## YOUR ASSIGNMENT:
Your answer should reproduce every line of the material in which the word "text" occurs.

## EXERCISE MATERIALS:

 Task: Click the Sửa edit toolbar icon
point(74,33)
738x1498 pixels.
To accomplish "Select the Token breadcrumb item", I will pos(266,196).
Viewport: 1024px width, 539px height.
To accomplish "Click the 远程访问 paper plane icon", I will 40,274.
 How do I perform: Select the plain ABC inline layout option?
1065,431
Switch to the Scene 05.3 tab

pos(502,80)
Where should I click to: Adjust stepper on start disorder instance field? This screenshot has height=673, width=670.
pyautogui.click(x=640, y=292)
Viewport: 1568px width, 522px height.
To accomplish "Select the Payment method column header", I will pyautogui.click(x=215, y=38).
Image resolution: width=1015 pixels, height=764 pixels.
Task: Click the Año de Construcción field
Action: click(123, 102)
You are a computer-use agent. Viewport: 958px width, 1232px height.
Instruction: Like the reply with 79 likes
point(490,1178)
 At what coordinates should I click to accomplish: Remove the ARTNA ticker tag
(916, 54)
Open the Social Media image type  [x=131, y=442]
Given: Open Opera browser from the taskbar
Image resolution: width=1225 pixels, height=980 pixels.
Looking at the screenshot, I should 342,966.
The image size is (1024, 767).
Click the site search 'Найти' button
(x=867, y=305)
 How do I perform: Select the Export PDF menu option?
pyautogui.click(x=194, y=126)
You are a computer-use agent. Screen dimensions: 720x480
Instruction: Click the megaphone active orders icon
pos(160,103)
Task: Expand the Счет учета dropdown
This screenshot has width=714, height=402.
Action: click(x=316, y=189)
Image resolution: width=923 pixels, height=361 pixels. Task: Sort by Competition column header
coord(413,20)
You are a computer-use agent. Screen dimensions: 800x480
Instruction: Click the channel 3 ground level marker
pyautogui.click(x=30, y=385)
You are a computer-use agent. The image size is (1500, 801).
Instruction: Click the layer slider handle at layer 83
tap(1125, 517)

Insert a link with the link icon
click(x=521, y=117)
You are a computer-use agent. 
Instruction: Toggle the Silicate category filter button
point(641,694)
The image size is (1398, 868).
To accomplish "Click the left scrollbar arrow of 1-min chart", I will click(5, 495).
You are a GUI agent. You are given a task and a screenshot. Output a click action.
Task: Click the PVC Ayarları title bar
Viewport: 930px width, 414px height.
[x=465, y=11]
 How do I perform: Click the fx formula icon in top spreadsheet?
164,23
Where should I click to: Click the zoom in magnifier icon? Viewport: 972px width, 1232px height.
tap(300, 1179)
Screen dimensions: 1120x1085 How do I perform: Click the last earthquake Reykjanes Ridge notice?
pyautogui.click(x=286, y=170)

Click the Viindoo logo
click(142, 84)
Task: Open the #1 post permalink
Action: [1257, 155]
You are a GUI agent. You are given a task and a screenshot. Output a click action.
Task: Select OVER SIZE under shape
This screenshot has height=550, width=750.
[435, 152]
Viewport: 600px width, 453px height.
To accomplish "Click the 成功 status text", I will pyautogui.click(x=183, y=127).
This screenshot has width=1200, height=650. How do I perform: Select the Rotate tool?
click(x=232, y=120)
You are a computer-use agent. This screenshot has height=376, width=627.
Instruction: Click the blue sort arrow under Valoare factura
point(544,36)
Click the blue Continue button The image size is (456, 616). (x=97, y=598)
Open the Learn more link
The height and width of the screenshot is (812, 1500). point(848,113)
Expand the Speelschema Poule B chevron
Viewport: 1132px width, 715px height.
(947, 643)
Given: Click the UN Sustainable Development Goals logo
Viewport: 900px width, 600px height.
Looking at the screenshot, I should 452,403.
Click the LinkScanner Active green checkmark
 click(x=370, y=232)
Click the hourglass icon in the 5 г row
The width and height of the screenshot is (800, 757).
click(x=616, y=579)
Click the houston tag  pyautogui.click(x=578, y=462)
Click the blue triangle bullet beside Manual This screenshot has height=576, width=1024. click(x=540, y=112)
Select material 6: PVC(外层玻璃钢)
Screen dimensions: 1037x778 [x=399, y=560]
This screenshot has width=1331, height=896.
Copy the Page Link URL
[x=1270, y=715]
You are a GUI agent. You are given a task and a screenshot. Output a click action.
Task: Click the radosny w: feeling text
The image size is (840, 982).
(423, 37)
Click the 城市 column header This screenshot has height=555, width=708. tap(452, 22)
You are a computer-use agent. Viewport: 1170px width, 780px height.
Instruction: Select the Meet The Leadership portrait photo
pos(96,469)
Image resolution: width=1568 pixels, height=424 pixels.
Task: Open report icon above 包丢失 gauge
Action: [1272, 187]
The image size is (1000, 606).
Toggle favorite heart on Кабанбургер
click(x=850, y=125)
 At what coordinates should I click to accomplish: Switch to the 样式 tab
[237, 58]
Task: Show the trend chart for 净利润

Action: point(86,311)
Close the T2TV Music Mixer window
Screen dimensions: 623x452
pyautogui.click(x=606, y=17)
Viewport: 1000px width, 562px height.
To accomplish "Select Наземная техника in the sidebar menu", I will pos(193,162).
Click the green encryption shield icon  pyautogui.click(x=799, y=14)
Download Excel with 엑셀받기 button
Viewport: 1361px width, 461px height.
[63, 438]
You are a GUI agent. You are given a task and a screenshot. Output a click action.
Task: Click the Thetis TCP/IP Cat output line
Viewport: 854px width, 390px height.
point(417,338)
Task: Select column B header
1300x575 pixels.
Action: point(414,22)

## WORKED SOLUTION:
To accomplish "Click the 成功 status text", I will pyautogui.click(x=183, y=127).
Task: Click the radosny w: feeling text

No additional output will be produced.